● Given instruction
Pull out every line from the one containing "Screen dimensions: 1176x1035" down to the one containing "I will 718,895.", including both, and reproduce them word for word.

● Available records

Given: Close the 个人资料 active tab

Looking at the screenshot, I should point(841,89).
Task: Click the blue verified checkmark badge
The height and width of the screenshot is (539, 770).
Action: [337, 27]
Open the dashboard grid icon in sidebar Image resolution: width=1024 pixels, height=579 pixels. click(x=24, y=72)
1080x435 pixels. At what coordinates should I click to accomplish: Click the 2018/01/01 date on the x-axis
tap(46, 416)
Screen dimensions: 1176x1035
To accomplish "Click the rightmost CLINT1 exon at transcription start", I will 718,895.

...

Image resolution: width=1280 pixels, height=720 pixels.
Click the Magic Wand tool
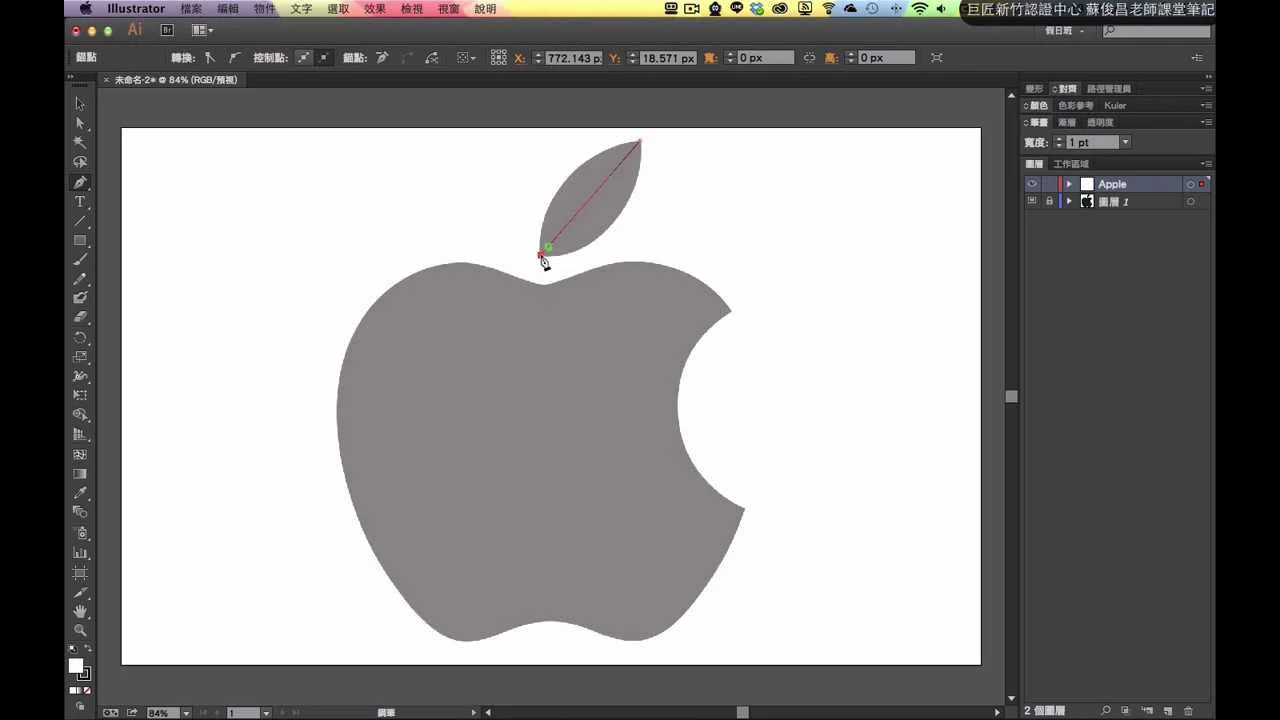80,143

● Answer
Screen dimensions: 1176x1035
To accomplish "Click the rightmost CLINT1 exon at transcription start", I will 718,895.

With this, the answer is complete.